Meta Breaks From Open Source With Muse Spark, Its Most Powerful AI Model Yet

Meta launched Muse Spark today — its first proprietary AI model and the opening product from Meta Superintelligence Labs, the division Mark Zuckerberg created in summer 2025 after the troubled debut of Llama 4. The model represents a significant strategic shift: where Meta had spent years positioning itself as the open-source alternative to OpenAI and Google, Muse Spark arrives as a closed, frontier model with no immediate plans for public weights.

"Nine months ago we rebuilt our AI stack from scratch," wrote Alexandr Wang, Meta's Chief AI Officer, on X. "New infrastructure, new architecture, new data pipelines. This is step one." Wang, 29, is the former co-founder and CEO of Scale AI who Zuckerberg hired to lead the AI overhaul after publicly acknowledging that Llama 4 had gamed benchmarks — an admission that came from Meta's own chief AI scientist, Yann LeCun.

What Muse Spark actually does

Muse Spark is a natively multimodal reasoning model. Unlike systems that bolt vision onto a text model, Meta says it was designed from the ground up to integrate visual information across all internal processing. The result shows up clearly in benchmarks: Muse Spark scores 86.4 on CharXiv Reasoning, a figure-understanding test that requires interpreting complex scientific charts — ahead of Claude Opus 4.6 (65.3), GPT-5.4 (82.8), and Gemini 3.1 Pro (80.2).

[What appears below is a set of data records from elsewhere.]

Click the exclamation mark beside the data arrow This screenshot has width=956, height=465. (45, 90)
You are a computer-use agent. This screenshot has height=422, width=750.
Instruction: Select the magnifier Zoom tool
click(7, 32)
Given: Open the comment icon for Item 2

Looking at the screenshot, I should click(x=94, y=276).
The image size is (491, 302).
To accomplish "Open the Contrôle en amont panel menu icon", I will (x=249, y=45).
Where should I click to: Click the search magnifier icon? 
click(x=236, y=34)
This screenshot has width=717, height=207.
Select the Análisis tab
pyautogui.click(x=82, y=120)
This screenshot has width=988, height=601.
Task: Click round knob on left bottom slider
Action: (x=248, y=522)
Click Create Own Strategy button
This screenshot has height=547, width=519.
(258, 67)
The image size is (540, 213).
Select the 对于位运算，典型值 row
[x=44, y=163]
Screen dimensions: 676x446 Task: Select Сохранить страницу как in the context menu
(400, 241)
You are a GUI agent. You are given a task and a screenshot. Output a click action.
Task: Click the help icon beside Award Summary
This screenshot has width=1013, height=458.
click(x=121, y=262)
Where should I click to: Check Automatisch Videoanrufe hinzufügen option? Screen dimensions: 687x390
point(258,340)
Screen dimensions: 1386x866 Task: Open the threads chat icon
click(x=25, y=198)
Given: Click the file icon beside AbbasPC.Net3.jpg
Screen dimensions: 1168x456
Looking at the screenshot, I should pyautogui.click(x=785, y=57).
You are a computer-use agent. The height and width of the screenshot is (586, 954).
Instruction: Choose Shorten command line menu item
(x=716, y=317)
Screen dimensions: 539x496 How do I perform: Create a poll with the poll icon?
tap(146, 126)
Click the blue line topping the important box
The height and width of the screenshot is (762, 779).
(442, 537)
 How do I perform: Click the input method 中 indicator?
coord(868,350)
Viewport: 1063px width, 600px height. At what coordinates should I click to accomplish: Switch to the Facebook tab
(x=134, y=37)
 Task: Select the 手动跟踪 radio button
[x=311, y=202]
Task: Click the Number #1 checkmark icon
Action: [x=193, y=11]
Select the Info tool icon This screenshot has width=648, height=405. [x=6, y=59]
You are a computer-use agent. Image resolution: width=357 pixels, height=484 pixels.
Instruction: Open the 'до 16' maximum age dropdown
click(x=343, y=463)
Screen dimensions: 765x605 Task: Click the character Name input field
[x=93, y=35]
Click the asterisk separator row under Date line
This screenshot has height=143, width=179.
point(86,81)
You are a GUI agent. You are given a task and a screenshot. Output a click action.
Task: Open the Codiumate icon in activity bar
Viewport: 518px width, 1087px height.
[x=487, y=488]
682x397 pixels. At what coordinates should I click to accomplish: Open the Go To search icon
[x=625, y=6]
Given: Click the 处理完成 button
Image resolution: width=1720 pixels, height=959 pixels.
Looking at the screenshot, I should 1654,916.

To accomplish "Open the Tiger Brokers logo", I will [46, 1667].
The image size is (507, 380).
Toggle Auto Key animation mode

On the Artificial Analysis Intelligence Index, it scores 52, compared to Llama 4 Maverick's 18 — nearly a three-fold jump in a single generation. It trails GPT-5.4 and Gemini 3.1 Pro, both at 57, but pulls ahead of Claude Opus 4.6 (53) on that composite measure.

The model has two operating modes. Standard mode handles most tasks. "Contemplating" mode orchestrates multiple reasoning agents in parallel for harder problems, reaching 58% on Humanity's Last Exam (HLE) — one of the most demanding multi-domain reasoning tests in current use.

The efficiency bet: thought compression

One of the more technically notable claims involves compute efficiency. Meta says Muse Spark generated just 58 million output tokens running the full Artificial Analysis benchmark suite, compared to 157 million for Claude Opus 4.6 and 120 million for GPT-5.4. The technique behind this — which Meta calls "thought compression" — penalises the model during reinforcement learning for excessive reasoning time, training it to arrive at correct answers with fewer intermediate steps.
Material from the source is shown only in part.